(image via Tinder Live / Facebook)

(image via Tinder Live / Facebook)

WEDNESDAY

Tinder Live
Wednesday, October 15 at The Bell House, 8 pm: $15.

Lane Moore‘s celebrated show Tinder Live returns to Park Slope venue The Bell House for yet another amusing evening of dating mishaps and more. This time around, she’s joined by comedians and/or generally creative folk Josh Gondelman (Last Week Tonight), New York Times bestselling author Mychal Smith, and writer Chloe Angyal, who genuinely has a PhD in romantic comedies. Moore is quite a multitasker herself.

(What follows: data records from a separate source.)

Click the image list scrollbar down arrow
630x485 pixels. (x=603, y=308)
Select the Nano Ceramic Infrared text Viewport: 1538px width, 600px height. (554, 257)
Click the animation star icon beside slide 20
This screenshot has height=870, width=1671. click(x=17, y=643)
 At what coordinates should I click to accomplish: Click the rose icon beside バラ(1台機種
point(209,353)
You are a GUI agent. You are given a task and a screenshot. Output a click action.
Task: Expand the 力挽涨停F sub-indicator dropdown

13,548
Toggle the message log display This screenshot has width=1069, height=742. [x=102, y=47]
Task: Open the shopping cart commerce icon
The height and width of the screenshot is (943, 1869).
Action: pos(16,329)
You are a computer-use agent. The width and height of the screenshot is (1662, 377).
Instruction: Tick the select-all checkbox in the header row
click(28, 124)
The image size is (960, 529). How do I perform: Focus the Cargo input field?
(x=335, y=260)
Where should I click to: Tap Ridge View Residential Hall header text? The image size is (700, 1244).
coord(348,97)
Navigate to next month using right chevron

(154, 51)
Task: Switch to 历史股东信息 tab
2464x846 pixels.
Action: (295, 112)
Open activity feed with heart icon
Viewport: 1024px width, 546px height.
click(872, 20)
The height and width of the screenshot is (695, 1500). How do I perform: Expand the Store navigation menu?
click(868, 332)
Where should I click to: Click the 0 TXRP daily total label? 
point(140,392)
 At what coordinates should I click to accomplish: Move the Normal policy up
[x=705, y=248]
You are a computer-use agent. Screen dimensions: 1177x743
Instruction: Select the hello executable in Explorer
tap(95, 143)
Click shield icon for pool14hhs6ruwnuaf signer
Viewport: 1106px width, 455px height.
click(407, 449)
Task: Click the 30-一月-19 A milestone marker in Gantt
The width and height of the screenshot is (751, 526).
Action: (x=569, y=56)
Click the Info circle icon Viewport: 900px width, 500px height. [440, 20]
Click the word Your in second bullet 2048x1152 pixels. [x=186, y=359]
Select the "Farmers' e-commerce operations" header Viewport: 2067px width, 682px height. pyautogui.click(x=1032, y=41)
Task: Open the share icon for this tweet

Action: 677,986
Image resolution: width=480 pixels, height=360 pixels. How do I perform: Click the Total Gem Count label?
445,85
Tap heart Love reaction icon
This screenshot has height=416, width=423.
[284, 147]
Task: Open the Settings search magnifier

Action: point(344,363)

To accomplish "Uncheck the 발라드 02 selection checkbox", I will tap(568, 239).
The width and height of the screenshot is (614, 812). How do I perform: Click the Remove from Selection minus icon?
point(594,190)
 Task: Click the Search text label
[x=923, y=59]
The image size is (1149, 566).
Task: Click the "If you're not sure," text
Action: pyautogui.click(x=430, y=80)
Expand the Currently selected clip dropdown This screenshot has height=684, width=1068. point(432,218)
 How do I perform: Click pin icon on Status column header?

In addition to jokin’ and hostin’ her acclaimed comedy show, she also fronts the band It Was Romance (they garnered plenty of media attention for their Fiona Apple-inspired music video for queer song “Hooking Up With Girls”) and writes for a variety of publications. But enough about all that, this evening is all about Tinder. In a good and funny way, we swear. And in a real way: there will be live swiping. Maybe one day you’ll even end up as one of the folks Moore engages with onstage. There are many routes to stardom.

THURSDAY

(photo: Maria Baranova)

(photo: Maria Baranova)

The Loon
Continues through October 29 at Abrons Arts Center, 8 pm: $25.

Dance-theater company Witness Relocation (helmed by the wiry, charismatic, tattoo-covered Dan Safer, who made quite an impression on my young mind as my movement teacher during my freshman year at NYU) presents the world premiere of a new show in collaboration with Robert M. Johanson. The Loon is based on a hodgepodge of material, including a 1980 “educational record” by the Audubon Society called “Voices of the Loon,” Canadian-American sociologist Erving Goffman (author of 1956 text The Presentation of Self in Everyday Life), and author Bill Bryson’s non-fiction book chronicling a “history of domestic life.” While this all sounds rather academic, I can assure you that this intellectual fodder will be funneled through Witness Relocation’s brains into an experience that is most likely loud, brash, and exciting. No bookishness to be found here. Also, I can almost guarantee the presence of a taxidermied loon.

FRIDAY

(flyer by Jojo Tastrophe)

(flyer by Jojo Tastrophe)

Occupied
Friday, October 14 at Dixon Place, 7:30 pm: FREE.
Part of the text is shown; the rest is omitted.